There is just something about fall air on a perfectly sunny day.

 

A Few Tips for Speed Work Days:

1. Stick to a simple diet the night before. I find that when I do speed work I am more prone to stomach problems so I try to avoid foods high in fiber or anything out of the ordinary the night before.

2. Try out the track instead of the treadmill. If you have access to a track nearby give it a shot! Sometimes it is nice to be outside and not doing all your speed work on the treadmill. It is also often easier on your legs.

3. Try warm up and cook downs on the grass. I have learned my lesson on hard surfaces, so when you are using a track if they have a grassy field in the middle try doing the cool downs or in between mileage on the soft grassy surface.

4. Stick to no more than 2 speed type workouts a week. Speed workouts are hard on your body and your legs. Try not to do more than 2 of these per week and this will help to avoid injury.

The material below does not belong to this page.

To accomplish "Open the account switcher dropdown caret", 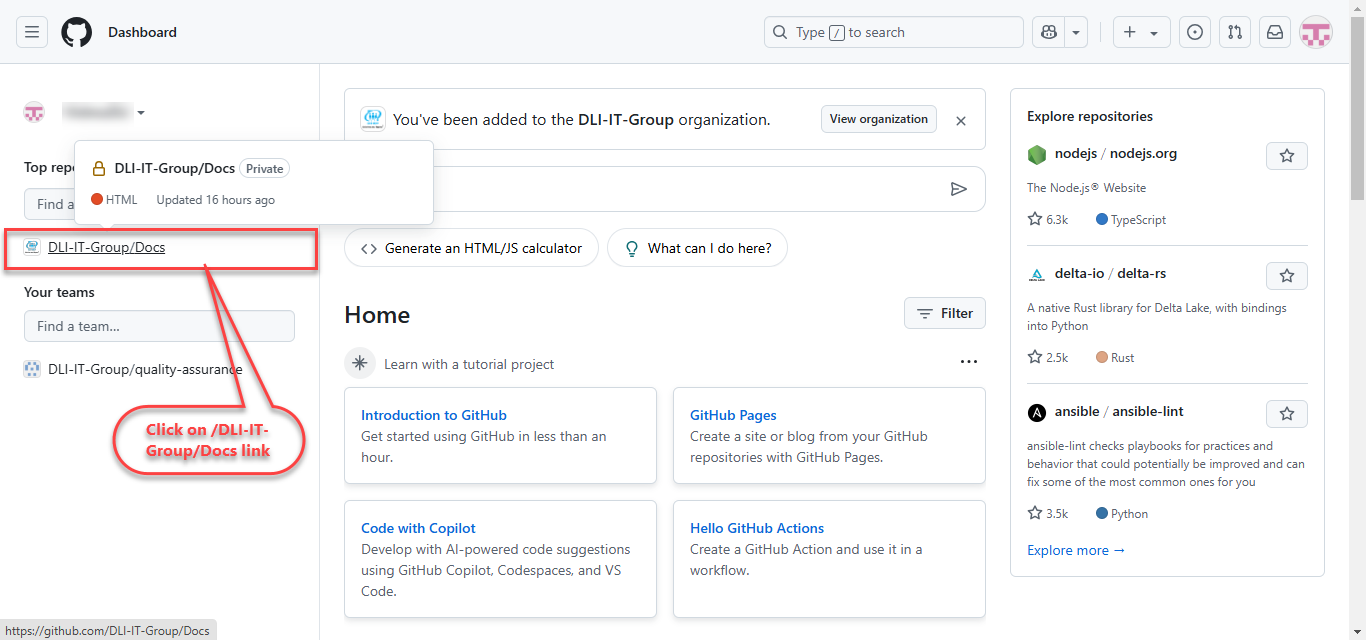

5. Start out slow. You need to start out slow with speed work. Don’t jump into it too fast and remember to listen to your body.

 

We left my in-laws around noon and headed to our next stop along the interview tour. Our night included a residency dinner and getting things ready for his next interview.

This is our quickest turn around time.  We leave right after the interview today to head 2 hours west to be there in time for another dinner prior to his interview. THEN we get a two day break with some family before they start again. I am already looking forward to it!

Do you do speed work as part of your routine? 

Do you prefer the track or treadmill?